None of the studies was based on a representative sample. Findings by Sigal and Weinfeld, derived from a representative community sample, were equally surprising. They found that young adult children of survivors saw their mothers, who were 2-9 years old, and their fathers, who were 10-13 years old, at the end of World War II, to be warmer and psychologically better adjusted than did children of native-born parents of the same age. The older child survivor mothers the younger child survivor, and fathers were not perceived as any different from other survivor parents. These subjects' responses to other questions, and other data from the study, suggest that these were not biased reports.

An explanation for these surprising findings requires an exploration of the historical context from which they arose and a revision of some of our theories of development. Such an undertaking is beyond the scope of this paper, which is simply descriptive.

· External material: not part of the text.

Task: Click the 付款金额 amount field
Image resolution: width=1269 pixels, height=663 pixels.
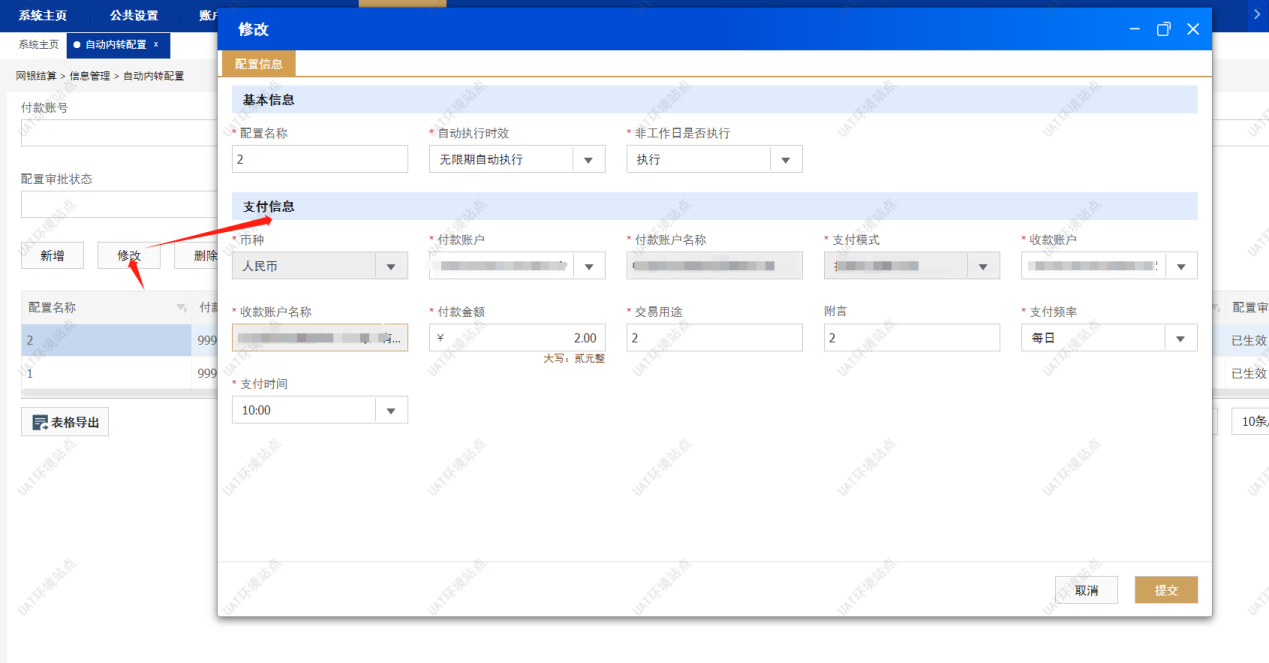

In the same study, Sigal and Weinfeld also found more support for those who wrote letters to the editor of the New York Times Magazine than for Helen Epstein's views. They also failed to find evidence for problems in the parent-child relationship. Furthermore, they failed to find the children impaired psychologically, professionally, or in their relationship with their spouses or partners. To put their results in more positive terms, they found that, as a group, the children of survivors were functioning as well as children of native-born parents.

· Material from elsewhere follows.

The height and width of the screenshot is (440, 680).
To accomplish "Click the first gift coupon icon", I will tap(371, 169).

More relevant to the thrust of this paper is what Sigal and Weinfeld found when they coded the responses to the open-ended question: "How are you affected (by your parents' experience during World War II)?" Almost 30% reported positive mental health effects, about 20% reported positive effects on their attitudes to the family, and about 35% reported positive effects on their Jewish identification. By contrast, only about 20% reported negative mental health effects, 8% reported negative familial effects, and none reported negative effects on their Jewish identification.

What about effects on the third generation? A study conducted by Sigal and his colleagues in a psychiatric outpatient department found an overrepresentation of about 300% among grandchildren of survivors compared to their presence in the general community. Yet, in their community-based study, Sigal and Weinfeld found grandchildren of survivors to be better adjusted than a native-born comparison group. Because they did not have enough children of the same age who were grandchildren of other immigrants, they could not be certain that it was survivorhood that was responsible for this difference or the effect of being an immigrant. It would seem reasonable to hypothesize, though, that people who had lost most or all of the members of their extended family should value their grandchildren more, and that the grandchildren would benefit from the attention and love.

Conclusion
Rutter has pointed out that resilience is not a global personality quality. Persons may manifest resilience in some areas of their functioning and not in others. He has also pointed out that resilience is not constant over time. It may manifest itself in one stage of development and be absent in another. We are, thus, in the fortunate position of saying everybody is right - those who report dysfunction in survivors and their families and those who report the opposite. In many instances, the discrepancies are due to the observers and the populations they observe. Clinicians look for clinically explicable phenomena and use a clinical-based vocabulary to explain their findings. Reporters and other writers rarely report the good news. Bad news is much more newsworthy. It attracts bigger audiences. And if one looks only at clinic populations, one is likely only to observe clinical phenomena. The observations made by clinicians and stories written by reporters are not wrong, but they present only a limited view of the world. I have tried to suggest that if we ask the right questions of the community as a whole, we will find some answers that challenge our clinical wisdom.